JENEWA - Ketua urusan hak asasi manusia (HAM) Perserikatan Bangsa-Bangsa (PBB) menyatakan bahwa situasi konflik yang mengerikan di Myanmar sejak terjadinya kudeta pada Februari lalu, akan menjerumuskan negara itu dalam kemungkinan terjadinya perang saudara dan bahkan bisa memicu ketidakamanan regional.

Berbicara dihadapan Dewan HAM PBB pada Selasa (6/7), Michelle Bachelet menyesalkan situasi di Myanmar dalam beberapa bulan terakhir telah berkembang dari krisis politik menjadi bencana HAM multidimensi.

"Penderitaan dan kekerasan di seluruh negeri adalah prospek yang menghancurkan bagi pembangunan berkelanjutan, dan meningkatkan kemungkinan kegagalan negara atau perang saudara yang lebih luas," ucap Bachelet.
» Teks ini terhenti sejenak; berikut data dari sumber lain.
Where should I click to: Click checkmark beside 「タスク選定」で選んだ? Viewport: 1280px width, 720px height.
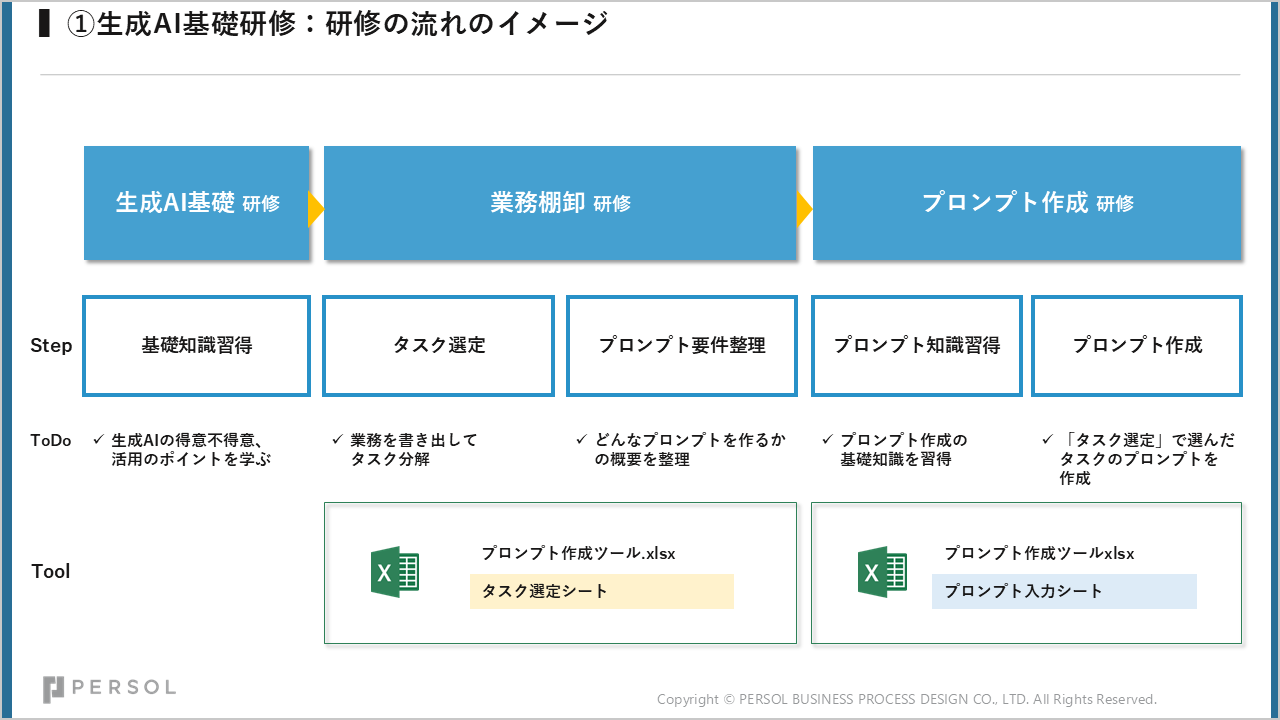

Selain itu, Bachelet memperingatkan bahwa perkembangan situasi konflik di Myanmar sejak kudeta telah menciptakan potensi yang nyata bagi ketidakamanan besar-besaran yang bisa berdampak pada wilayah yang lebih luas.
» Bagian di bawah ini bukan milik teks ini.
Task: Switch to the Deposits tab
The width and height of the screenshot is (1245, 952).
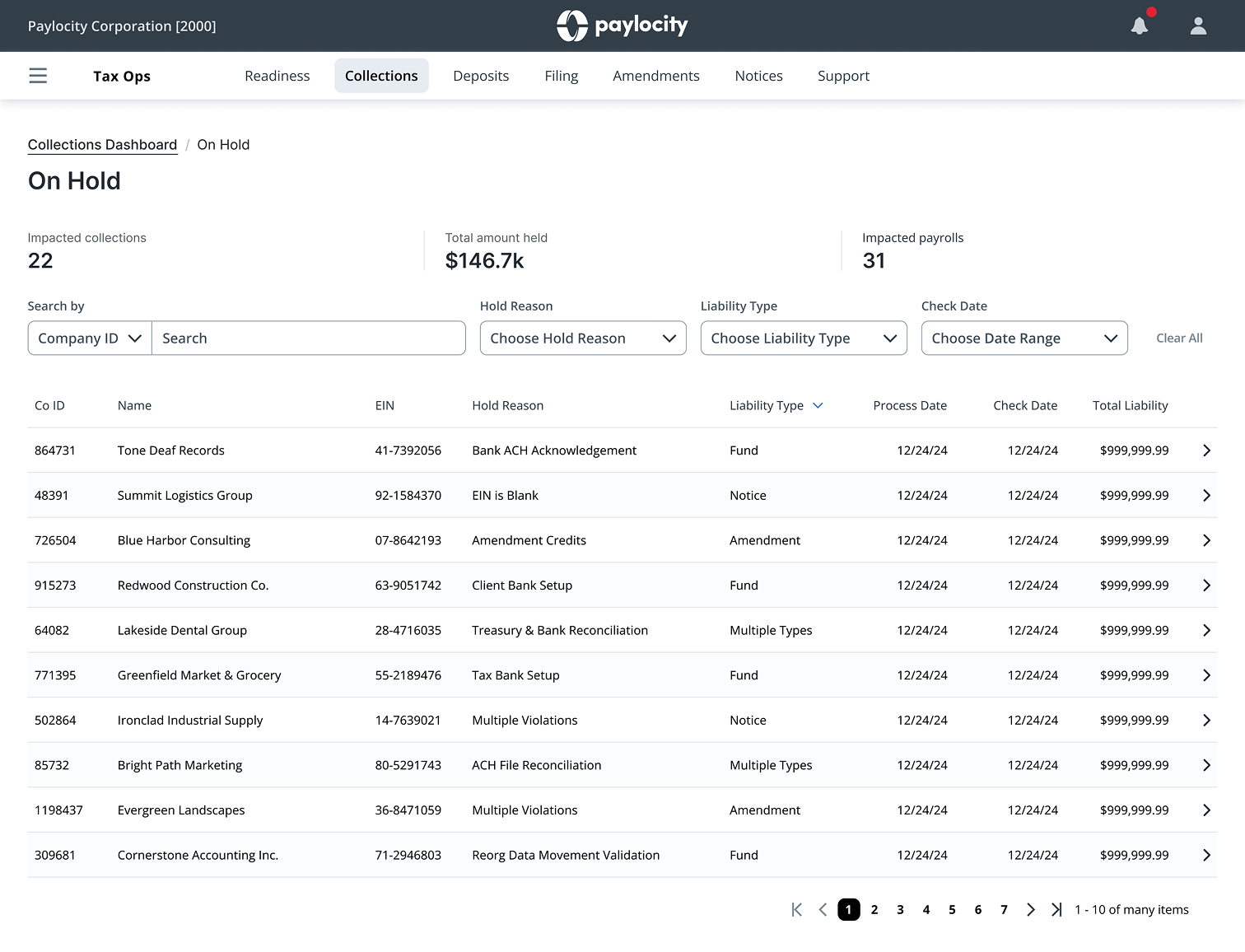Action: tap(481, 76)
"Apa yang dimulai sebagai kudeta oleh militer Myanmar, dengan cepat berubah menjadi serangan terhadap penduduk sipil yang semakin meluas dan sistematis," papar Komisaris Tinggi PBB untuk HAM.

Bachelet mengatakan sejak kudeta, hampir 900 orang tewas, sementara sekitar 200.000 orang terpaksa meninggalkan rumah mereka. Pada saat yang sama, setidaknya 5.200 orang telah ditangkap secara sewenang-wenang, termasuk diantaranya lebih dari 90 wartawan serta delapan media besar terpaksa ditutup.

Bachelet juga menunjuk beberapa laporan tentang penghilangan paksa, penyiksaan brutal dan kematian dalam tahanan, serta penangkapan kerabat dan bahkan anak-anak dari orang yang dicari oleh pihak berwenang.

"Keputusasaan meningkat," ucap dia merujuk pada laporan bahwa warga sipil Myanmar di seluruh negeri sekarang telah mengangkat senjata dan membentuk kelompok pertahanan sendiri. "Saya khawatir eskalasi kekerasan ini dapat memiliki konsekuensi yang mengerikan bagi warga sipil," imbuh dia.

Upaya Asean

Menanggapi situasi konflik di Myanmar yang semakin memburuk, Menteri Luar Negeri Singapura, Vivian Balakrishnan, pada Selasa (6/7) menyatakan bahwa Perhimpunan Negara-Negara Asia Tenggara (Association of Southeast Asian Nations/Asean) tengah berupaya untuk mempercepat implementasi konsensus lima poin yang dicapai oleh pemimpin negara-negara anggota untuk mengatasi krisis di Myanmar pada April lalu.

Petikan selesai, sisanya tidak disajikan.